Some communities and businesses were so enthusiastic about the program that they donated funds to make the stations more elaborate. The city of Redondo Beach donated $460,000--using funds available to cities from a sales tax measure--and TRW spent $100,000 on the Marine Avenue Green Line station.

The open-air station, which incorporates ocean and aerospace themes, will be covered with a canopy of curved glass with flowing water that looks like a cresting wave. On top of the elevator towers will be metal sculptures that look like satellites, and the paving pattern on the platform will display orbital maps, planets and a concrete cast depicting Neil Armstrong’s first step on the moon.

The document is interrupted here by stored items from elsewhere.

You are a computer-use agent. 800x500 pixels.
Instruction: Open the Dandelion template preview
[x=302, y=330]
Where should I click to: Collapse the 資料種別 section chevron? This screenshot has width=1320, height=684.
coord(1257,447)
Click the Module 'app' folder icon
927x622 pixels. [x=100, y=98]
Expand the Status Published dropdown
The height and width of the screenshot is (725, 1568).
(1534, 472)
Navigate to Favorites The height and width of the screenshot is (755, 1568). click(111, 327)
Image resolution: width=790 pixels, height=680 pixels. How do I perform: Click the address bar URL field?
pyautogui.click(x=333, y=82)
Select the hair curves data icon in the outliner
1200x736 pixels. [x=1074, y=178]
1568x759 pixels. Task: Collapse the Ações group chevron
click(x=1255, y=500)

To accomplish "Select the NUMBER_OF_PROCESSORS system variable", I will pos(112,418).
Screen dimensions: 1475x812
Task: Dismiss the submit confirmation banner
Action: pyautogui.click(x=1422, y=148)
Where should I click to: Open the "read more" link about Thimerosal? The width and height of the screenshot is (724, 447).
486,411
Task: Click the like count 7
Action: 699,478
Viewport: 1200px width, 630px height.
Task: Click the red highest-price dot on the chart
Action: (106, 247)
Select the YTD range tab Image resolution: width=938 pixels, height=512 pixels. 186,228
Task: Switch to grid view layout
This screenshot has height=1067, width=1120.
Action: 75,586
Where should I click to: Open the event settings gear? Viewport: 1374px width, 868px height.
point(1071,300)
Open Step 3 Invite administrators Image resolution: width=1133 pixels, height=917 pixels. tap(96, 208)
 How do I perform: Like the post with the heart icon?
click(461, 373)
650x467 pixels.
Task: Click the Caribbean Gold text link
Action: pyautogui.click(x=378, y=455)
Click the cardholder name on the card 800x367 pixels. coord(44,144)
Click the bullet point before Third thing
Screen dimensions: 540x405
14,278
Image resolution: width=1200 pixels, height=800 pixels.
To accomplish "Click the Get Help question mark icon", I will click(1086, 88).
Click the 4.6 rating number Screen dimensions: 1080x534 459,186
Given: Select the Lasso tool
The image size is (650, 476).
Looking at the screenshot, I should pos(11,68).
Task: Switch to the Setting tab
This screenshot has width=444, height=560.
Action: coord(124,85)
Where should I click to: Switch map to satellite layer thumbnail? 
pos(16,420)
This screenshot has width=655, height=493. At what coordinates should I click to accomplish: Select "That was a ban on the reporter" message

“We wanted something very different than the sleazy New York-style subway that takes you across town,” Redondo Beach Mayor Brad Parton said. “If you have something like that in L.A., people will just stick to their cars. We wanted to deter graffiti and really encourage people to use the system . . . and to do that we felt we needed something a cut above the generic station.”

Advertisement

Art in Transit Los Angeles architects are combining their talents with artists to give underground Metro Red Line stations an avant-garde look. The five stations in the first phase of the Metro Red Line feature: PERSHING SQUARE STATION Architect: Arthur Erickson Architects. Art: “Neons for Pershing Square,” a neon sculpture by Stephen Antonakos. 7TH STREET/METRO CENTER STATION Architect: Dworsky Associates. Art: “The Movies: Fantasies” and “The Movies: Spectacles,” hand-painted ceramic tile works by Joyce Kozloff. “Unity,” a series of fiber-optic panels by Tom Eatherton. “Heaven to Earth,” a three-part ceramic tile mural by Roberto Gil de Montes. WESTLAKE/MACARTHUR PARK STATION Architect: Gensler and Associates. Art: “El Sol” and “La Luna,” two ceramic tile murals by Francisco Letelier. Untitled, a series of figures suspended from the skylight by Therman Statom. UNION STATION Architect: Harry Weese & Associates. Art: “Traveler,” a ceramic tile mural by Terry Schoonhoven. “City of Angels,” an aluminum sculptural mural by Cynthia Carlson. “Union Chairs,” multicolored granite chairs by Christopher Sproat. CIVIC CENTER STATION Architect: Arthur Erickson Architects. Art: “I Dreamed I Could Fly,” six fiberglass figures by Jonathan Borofsky.